Now, imagine applying this approach to global governmental challenges. Consider these scenarios where the right data and model training could provide crucial insights:

  • Banking, Financial Regulation, and Anti-Money Laundering: What new money laundering techniques might emerge? Could we simulate 10,000 financial statements to uncover potential money laundering risks? What insights could this reveal?
  • Military and Transportation Planning: What unique logistic plans could meet our objectives? By analyzing a broad range of logistical options that all fulfill our mission, could we uncover new trade-offs and considerations?
  • Central Banking Policies: How might different fiscal policies influence bank stability, especially with changes in interest rate targets? By simulating various banking outcomes in response to monetary policy shifts, could we detect unexpected risks and effects?
  • Counterintelligence Strategies: What unforeseen behavioral patterns could suggest intelligence gathering activities? Is it possible to identify unused or unknown collection methods, or to uncover previously unrecognized sources?

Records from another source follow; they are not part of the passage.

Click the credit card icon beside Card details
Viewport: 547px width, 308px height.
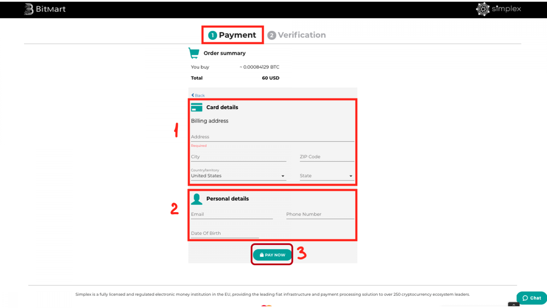(197, 107)
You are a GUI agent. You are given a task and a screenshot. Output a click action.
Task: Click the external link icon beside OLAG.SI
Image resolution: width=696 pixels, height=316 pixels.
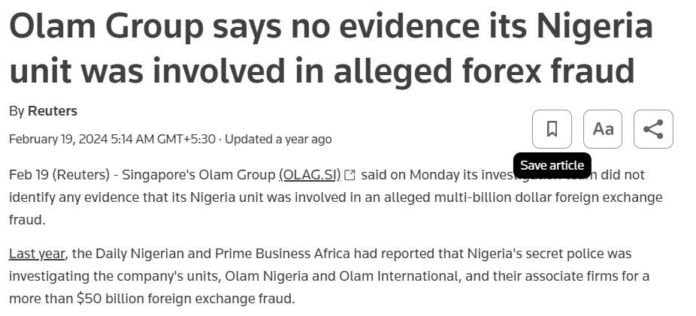(350, 175)
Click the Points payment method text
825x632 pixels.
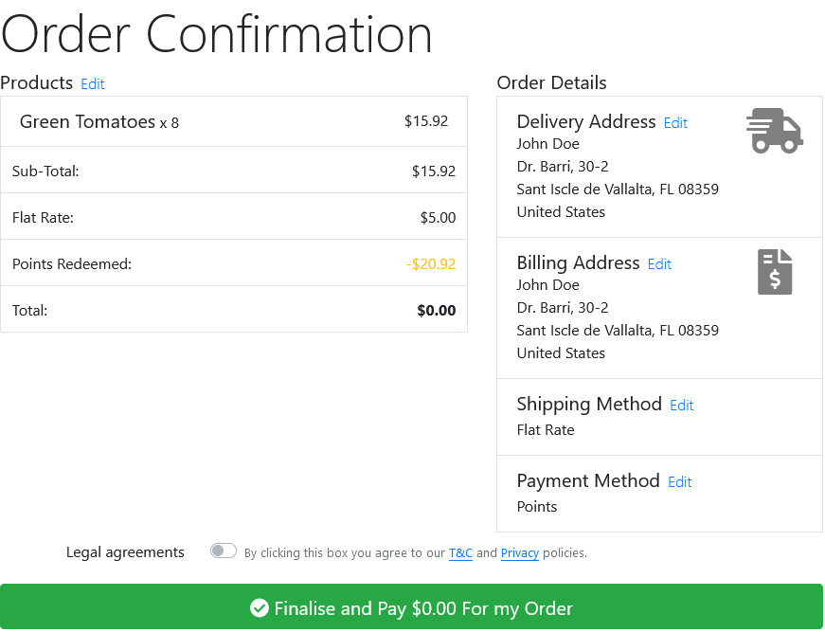[537, 507]
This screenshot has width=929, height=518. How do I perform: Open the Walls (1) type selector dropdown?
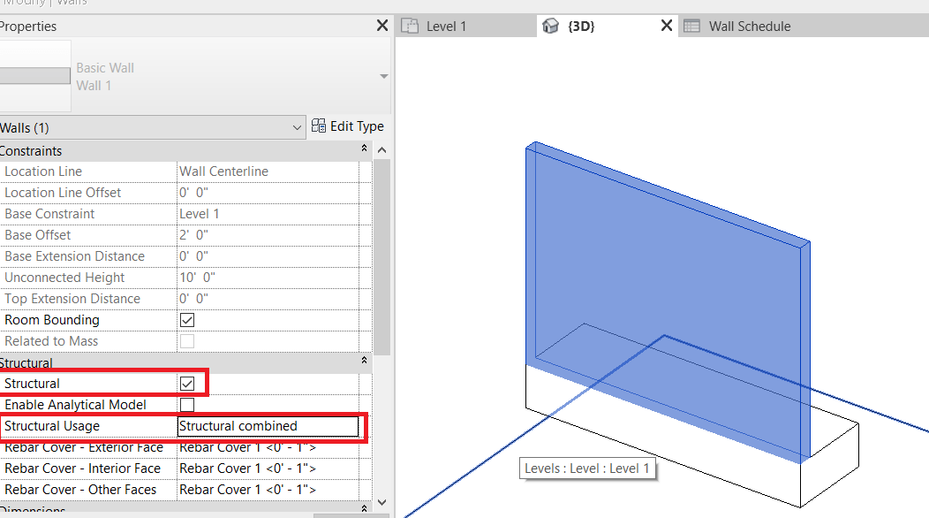point(298,126)
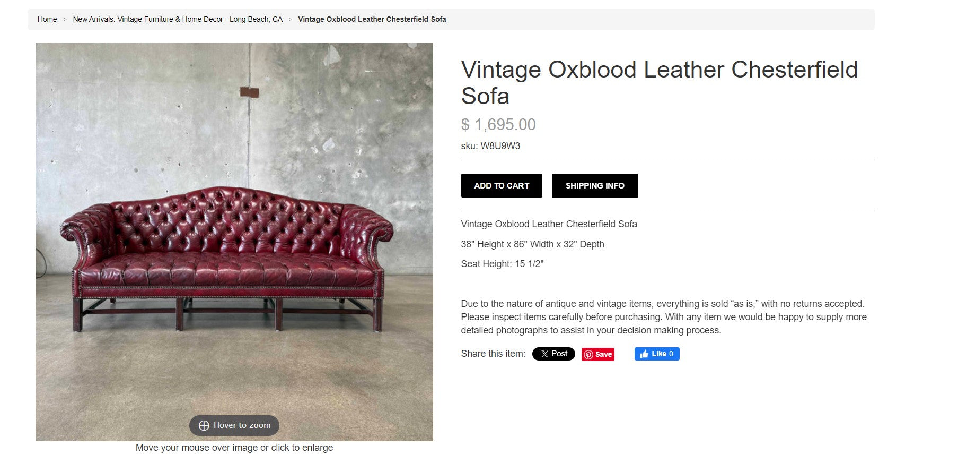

By harnessing the power of GANs and other advanced models, we can explore these questions and unlock new perspectives in various critical sectors.

AI is out of the barn

Generative AI extends far beyond just LLMs. In our recent exploration, we delved into a broad framework to gear up for the impending AI evolution, examined the extensive capabilities of LLMs, and ventured into various other generative AI technologies. Let me share a final thought, particularly relevant to global governments and the entities they govern.

We are advancing towards a time when AI consultation becomes essential in decision-making. This isn’t because AI will always be correct, but because soon, it might be considered negligent to make decisions without considering AI insights or relevant data-driven models of reality. Innovation is irreversible. To illustrate, ChatGPT provided me with 14 sayings that encapsulate this concept, including a particularly apt one I wasn’t familiar with: “The horse is out of the barn.”